“Teaching is personal. You have to put yourself out there. You have to confront who you are on a daily basis.”
These are words that I have used when mentoring student teachers. But, just like telling children to “pay attention” and then providing them with no strategies, the teaching profession—or at least this teaching professional (until recently)—hasn’t offered much to my student teachers about how to manage this personal work.
In the past few years, I have noticed a shift in how I present this to my student teachers. “Confront” has become “know,” and “know” itself has expanded: you have to know yourself, and you have to be kind and compassionate to that self. How do we know ourselves? What does this self-compassion look like? And, perhaps most importantly, how does addressing our inner lives make a difference in our lives as teachers and in our educational community? Is school really the time or place to do such work?
Some school settings think of inner work as character education. Culturally, I grew up with a perception of “character” as something internal and innately flawed which needs to be fixed. When witnessing myself in a response mode that goes in directions I feel some shame about (OK, I admit I have an “Irish temper”), I am filled with self-judgment and recrimination, and lots of “should have” and “shouldn’t have” statements. But in my work to be with my responses, to notice thoughts and feelings arising, I have been able to sometimes create a non-judging moment of observation. “Hmmm… this is really upsetting you. Pause. Breathe. What are you feeling?” In those brief moments of recognizing and maybe even comforting some part of myself that is agitated, I have broken the pattern. Where the “confrontation” once led to recrimination, either of myself or others, the compassionate response notices the feeling, takes a kind and curious stance, and maybe even offers a transformative way of being with that reaction. I’m not sure what impact this has on my “character,” but I can say that it offers me greater ease and awareness about my own and others’ internal worlds. If I can nurture a compassionate presence with my own range of responses, I can imagine and cultivate greater understanding for how others may be experiencing the world.
So why do this work in community, with colleagues?
Those of us who care deeply about children, about children and learning—and there are many of us—intuitively and intentionally create classrooms and experiences in those classrooms that address the human spirit. Of course, there is always room for growth, but the important thing is the awareness that this community work matters.
How we talk to each other, how well we know one another, and how we consistently demonstrate care creates the kind of safe base from which all kinds of good learning can flourish. Isn’t this same awareness essential for the adult communities in which we work?
We can all point to good connections with some colleagues, but perhaps more easily see the ongoing frustrations with staff dynamics or efforts at change that seem to dissolve after a year or two of effort. After 25 years in education, I have often attributed the problem of unresolved issues to a lack of sustainability in pursuing any one course of action.

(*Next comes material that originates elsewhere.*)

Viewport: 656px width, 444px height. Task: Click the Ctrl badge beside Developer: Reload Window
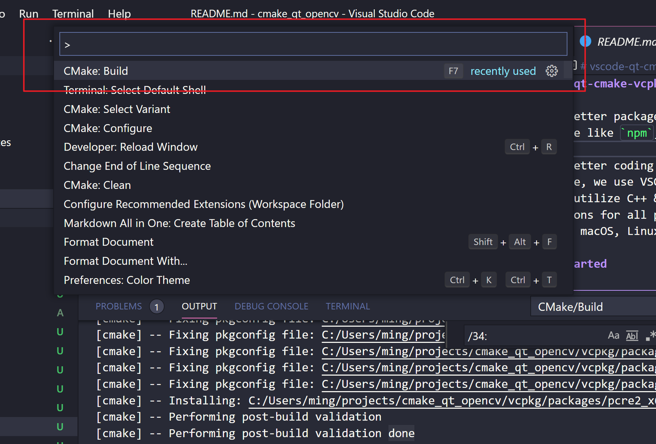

Initiatives come and go; policy-makers are steered by political tides; data-driven responses deny the complex ecosystem of a classroom, which leads to ineffective strategizing.
However, what if the problem isn’t just a lack of time investment in a particular pursuit, or the specific flaws with a particular stance, but a more pervasive cultural issue: our shared inability to freely and openly describe a full range of responses when engaged in community work? Is the problem actually that we struggle to create safe adult communities where we can openly and honestly engage in discourse?
Vicki Zakrzewski, Education Director of Berkeley’s Greater Good Science Center, recently beautifully described the role of trust and psychological safety in education systems. She highlights the work of Pamela Siegel and Chip Woods, who have created “Leading Together: Building Adult Community in Schools,” an approach to professional development that seeks to build safety and trust in the adult community.
Not surprisingly, this community trust begins on a personal level. When we open up to our shared humanity, to the common experiences of our inner lives, we de facto open up to looking inward. In the spirit of shared inquiry about our human experience, we can build the kind of caring community that safely provides space for our vulnerabilities as well as our strengths.
I recently spoke with a pre-school administrator in Rhode Island who is piloting an early version of Sustainable Compassionate Education Program, Call to Care. Asked how her staff was responding to this social-emotional- contemplative work for educators, she replied, “Some teachers are reluctant to engage; they see this as not important to the work they are doing, that it takes up too much time—which is great info for us because we see this work as embodying the principles which we value in [our] teachers. So we have to work on connections, and since this is personal work and new to many people, we have to make it feel safe.”
Parker Palmer states that “every great movement for social change has been animated by people who did serious inner work…we can evoke that inner work from each other and support and affirm each other in carrying that inner work forward. The work we do inwardly has consequences in the larger world.” So, each day I recommit myself to working to advocate for staff development which supports efforts to fully and safely engage in the work of educating our children; to modeling and sharing with the next generation of teachers ways in which we can compassionately be with our whole selves, outer and inner; and to talking about why that matters for students, teachers and the entire education community.